Der Fellini des Meeres

Der Abenteurer der Meere, der Millionen Menschen ein Bewusstsein für das Meer verschaffte, war eine höchst ambivalente Figur: einer­seits ein en­ga­gier­ter Naturdokumentar, andererseits ein Meeres­schützer, dem Staatsräson zuweilen den Blick verstellte

Warum fällt es heute so schwer, über Jacques-Yves Cousteau zu schreiben? Über die Frage, was, fast 17 Jahre nach seinem Tod als sehr alter Mann in Paris, von ihm bleibt? Auf den ersten Blick ist das doch viel: mehr als 50 Bücher, vielfach ausgezeichnete Filme. Seine berühmte Fernsehserie „Geheimnisse des Meeres“, in der er mit seinem Schiff „Calypso“ die Unterwasserwelt diverser Ozeane, Flüsse und sogar eines Sees entdeckte – in den 1970ern ein Straßenfeger. Für bestimmte Jahrgänge ist Cousteau unvergessen. Aber zeigte man Jugendlichen heute ein typisches Cousteau-Foto, diesen Mann mit dem wettergegerbten, schmalen, expressiven Gesicht und der roten Wollmütze auf dem Kopf: Würden sie ihn erkennen? Wohl kaum.

Waren seine Expeditionen in die Tiefen der Meere nur populär oder auch wissenschaftlich relevant? Wie tragend waren seine Erfindungen? Können wir ihn als hehren Umweltschützer in Erinnerung behalten oder müssen wir ihm einige Tierquälereien vorwerfen?

Ein Anruf in den tiefen Süden Deutschlands, dort sitzt Professor Hans Fricke, ein Meeresbiologe, der selbst viel mit seinem Mini-U-Boot „Jago“ unterwegs war, dem Quastenflosser hinterherjagte und dabei filmte. Frickes wissenschaftliche Anerkennung ist unumstritten, und er kannte Jacques Cousteau als Zeitgenossen.

Sofort kommt der Professor ins Schwärmen, als wir über Cousteaus Film „Die schweigende Welt“ von 1956 sprechen. Wie die Tauchergruppe mit Unterwasserfackeln in die dunkle Tiefe glitt, „das war der Hammer“. Geboren 1941, war Fricke bei der Premiere des Filmes ein Jugendlicher. Cousteau entfachte mit seinen Filmen die Sehnsucht von Millionen, auch in diese Unterwasserwelt vorzudringen. „Er hat das Meer zum Erlebnisraum gemacht“, sagt Fricke. Das bleibe ein riesiges Verdienst. Gut, aber was ist mit seinen vielen wissenschaftlichen Versuchen? „Die meisten waren schlecht“, urteilt Fricke. Sie hätten keinen großen Einfluss gehabt. Und Cousteaus Erfindungen? Es sei manche Pionierleistung dabeigewesen.

Cousteau ist nicht leicht zu greifen, dafür war er zu umtriebig. Und zu sehr Autodidakt. Er erforschte das Meer, aber er war kein Meeresforscher. Er erfand Unterwasserwelten, aber er war kein Ingenieur. Er drehte aufregende Filme, aber er bezeichnete sich nie als Künstler. Er war Unternehmer, aber er hatte zu Geld ein eher chaotisches Verhältnis. Was er auf jeden Fall besaß, war ein Sinn für den Zeitgeist. Aber er hatte auch Glück. Der Zeitgeist kam ihm entgegen.
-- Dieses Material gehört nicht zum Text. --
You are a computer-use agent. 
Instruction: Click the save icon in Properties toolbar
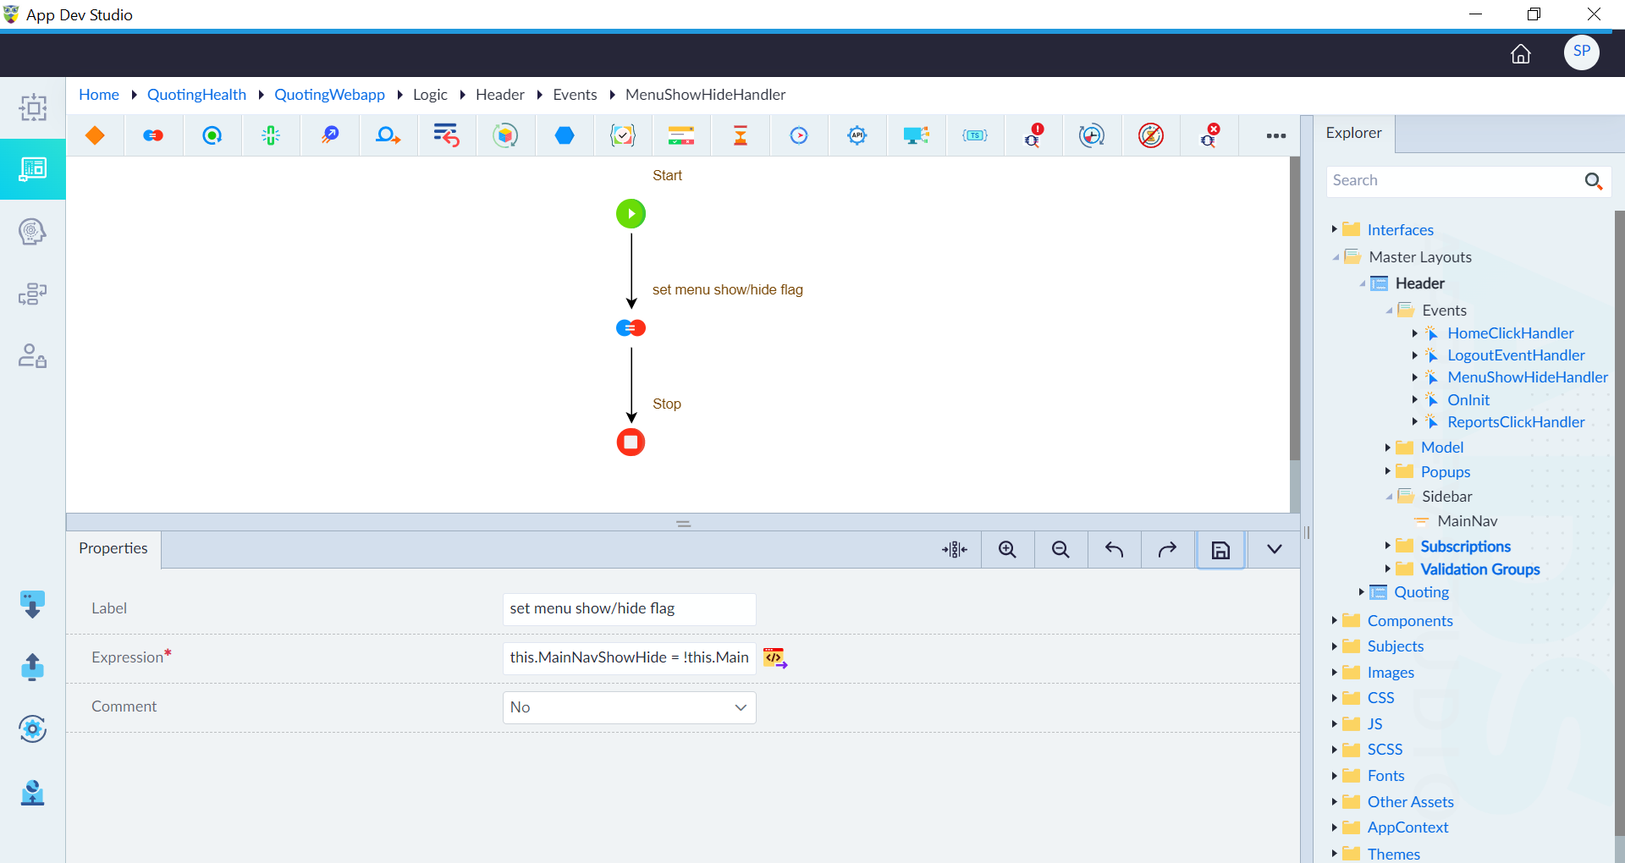(1220, 550)
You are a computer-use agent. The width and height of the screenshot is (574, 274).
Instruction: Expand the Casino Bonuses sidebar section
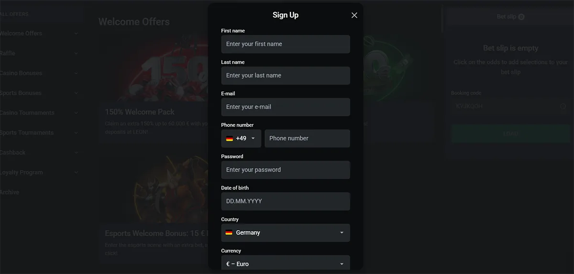pos(77,73)
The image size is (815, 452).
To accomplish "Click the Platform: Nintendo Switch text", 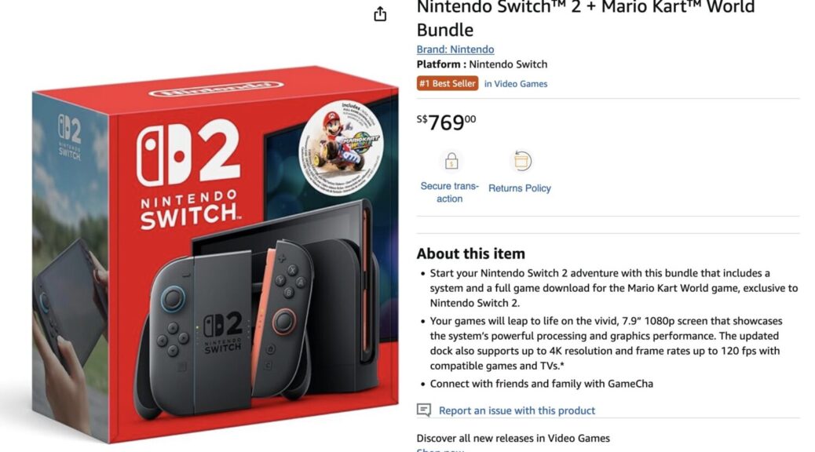I will pos(482,64).
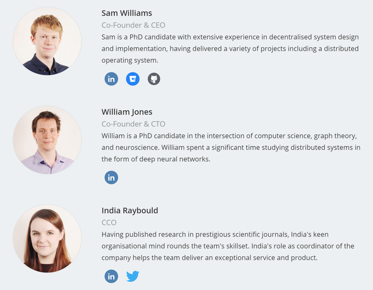Click Sam Williams' profile photo
This screenshot has width=373, height=290.
click(47, 41)
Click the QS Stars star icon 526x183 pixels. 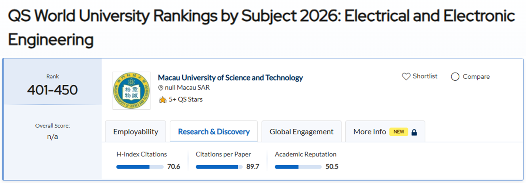tap(162, 100)
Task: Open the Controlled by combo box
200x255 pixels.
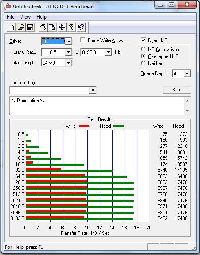Action: click(x=53, y=90)
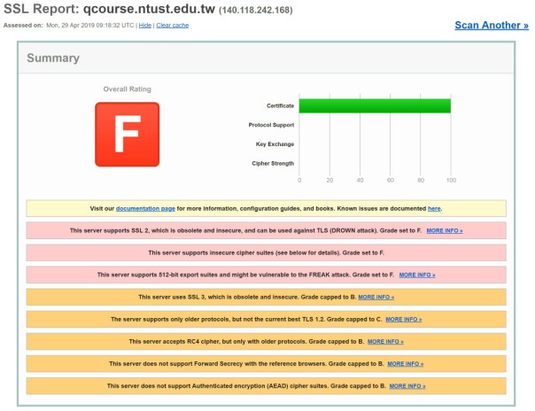Viewport: 535px width, 411px height.
Task: Open MORE INFO for SSL 2 DROWN warning
Action: (x=445, y=230)
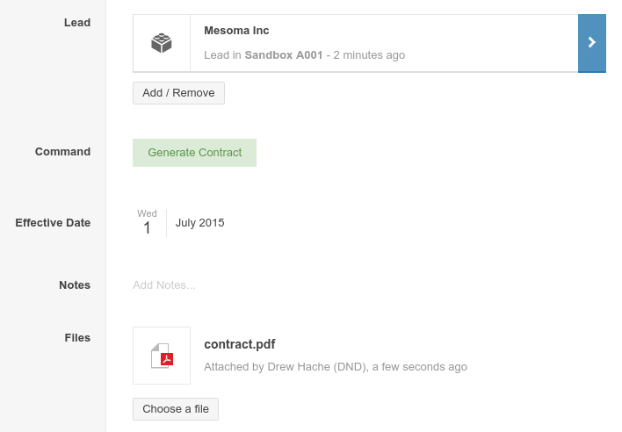This screenshot has height=432, width=622.
Task: Select the Wed 1 effective date day
Action: (x=147, y=223)
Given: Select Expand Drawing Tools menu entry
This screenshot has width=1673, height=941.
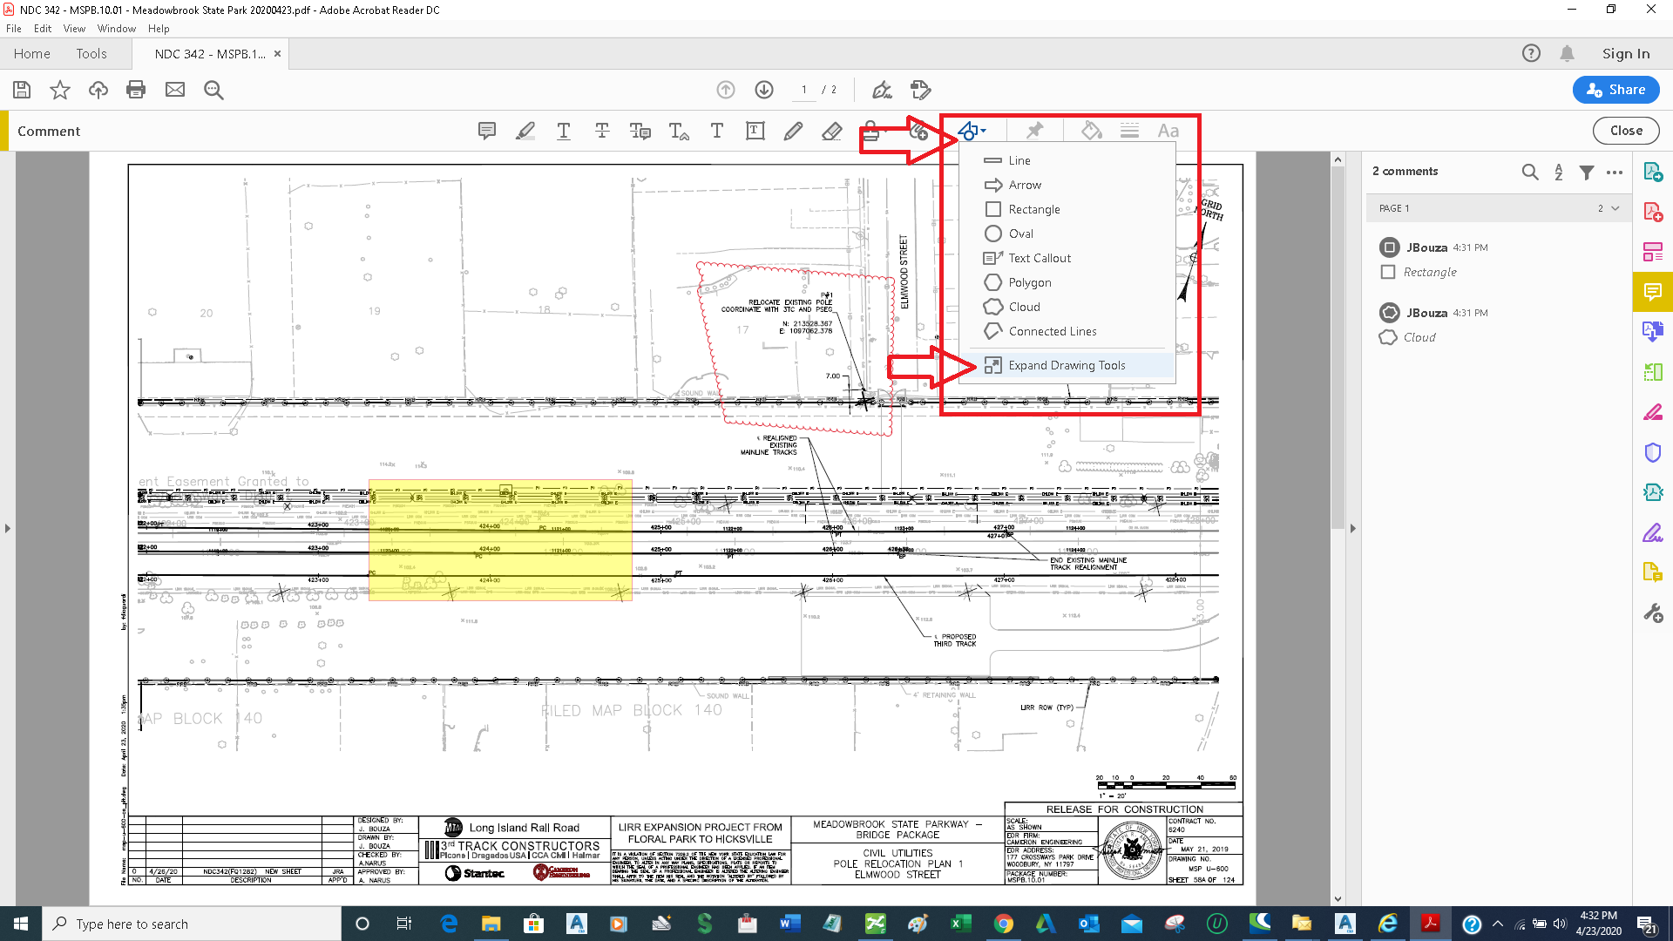Looking at the screenshot, I should 1066,365.
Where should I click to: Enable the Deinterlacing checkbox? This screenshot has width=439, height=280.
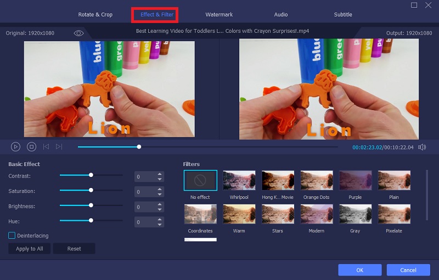(x=12, y=236)
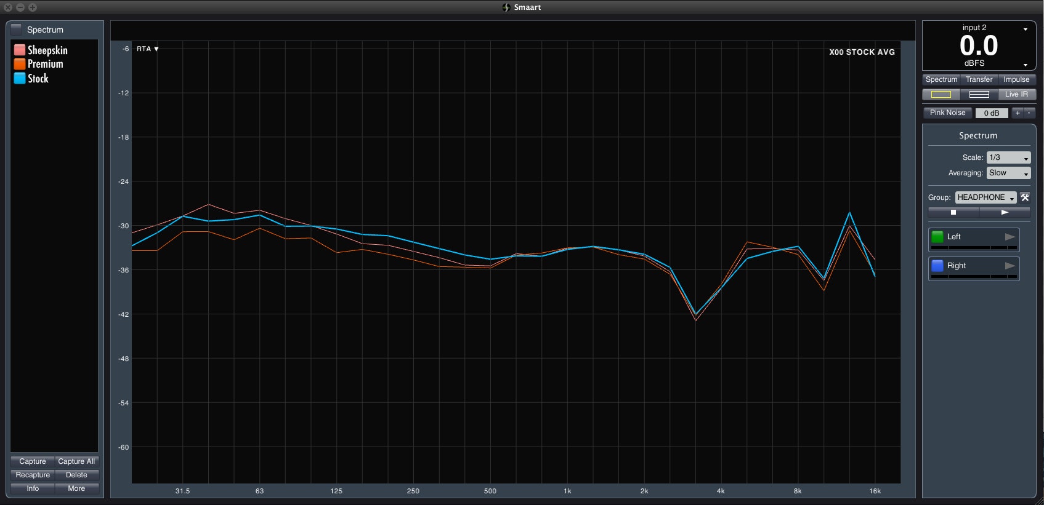
Task: Toggle the Sheepskin trace color square
Action: [20, 50]
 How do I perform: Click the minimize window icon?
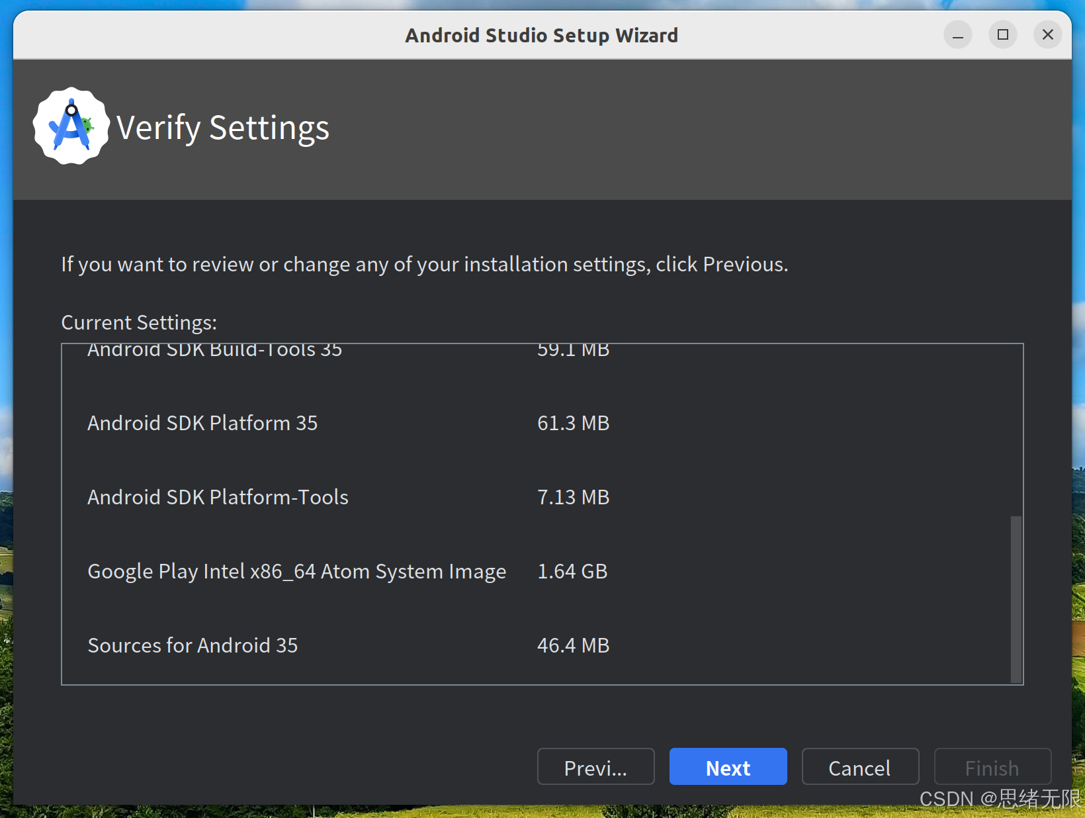957,35
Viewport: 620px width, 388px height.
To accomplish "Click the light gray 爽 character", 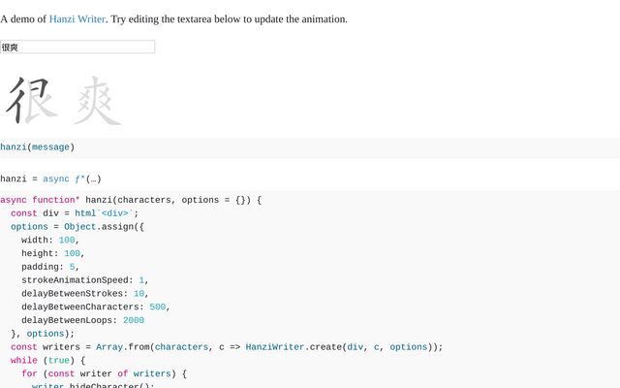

Das Rampenlicht war greller als erwartet“, schreibt sein ältester Sohn Jean-Michel Cousteau in seinem Buch „My Father, The Captain“. Seine Fernsehserie „The Undersea World of Jacques Cousteau“ war sofort ein Erfolg. Im Januar 1968 begann der Fernsehsender ABC mit der Ausstrahlung – und schrieb Quotengeschichte. Die verwöhnte US-Fernsehnation hing gebannt am Bildschirm. So leicht und spannend zugleich war ihr die fremde Tiefseewelt noch nie erzählt worden. Kritiker loben die Vertrautheit, die sich im Lauf der 60 Minuten einstelle. „Am Ende der Sendung ist jeder Zuschauer ein Freund von Kapitän Cousteau, seiner Crew und dem Hund.“

Zum Zeitpunkt dieses Erfolgs ist Cousteau schon 57 Jahre alt. Wie fing es an mit ihm und dem Meer? Der Sohn eines Anwalts und einer Hausfrau wächst bei Bordeaux auf. „Ich fand es immer lustig“, schreibt sein ältester Sohn, „dass die Familie meines Vaters fast nichts mit dem Meer zu tun hatte.“ Mit zwölf kommt Cousteau zu seiner ersten Neun-Millimeter-Kamera, von der er später sagt, sie habe ihm geholfen, seine Schüchternheit zu überwinden. Besonders bei Mädchen. Die Kamera ist da, das Meer noch fern. Ein guter Schwimmer war der junge Cousteau nicht. Trotzdem will er Marineoffizier werden.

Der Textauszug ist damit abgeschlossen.